▶ _Data records_
········
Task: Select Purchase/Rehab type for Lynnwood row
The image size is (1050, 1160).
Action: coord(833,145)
········
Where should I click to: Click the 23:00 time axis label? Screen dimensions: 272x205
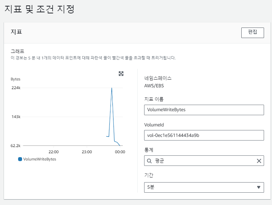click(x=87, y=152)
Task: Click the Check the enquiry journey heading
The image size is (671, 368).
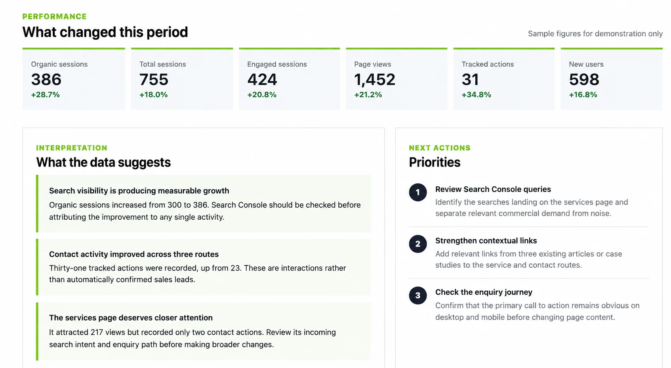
········
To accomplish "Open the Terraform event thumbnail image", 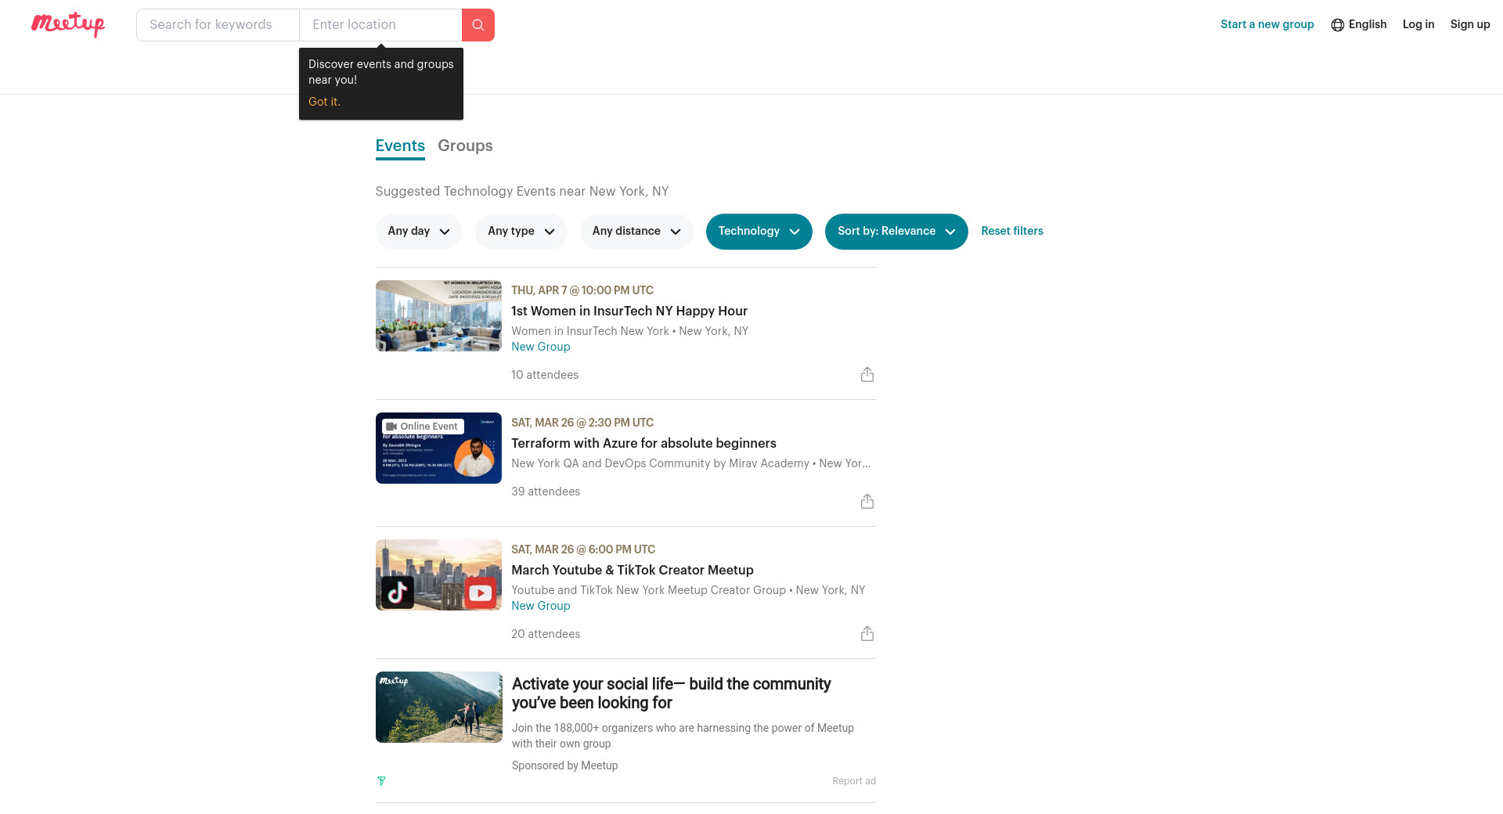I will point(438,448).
········
▶ _What is expected_
Go through the listing above and copy each line where the string "Task" appears.

▶ _Answer space_
Task: Select Purchase/Rehab type for Lynnwood row
Task: Click the Check the enquiry journey heading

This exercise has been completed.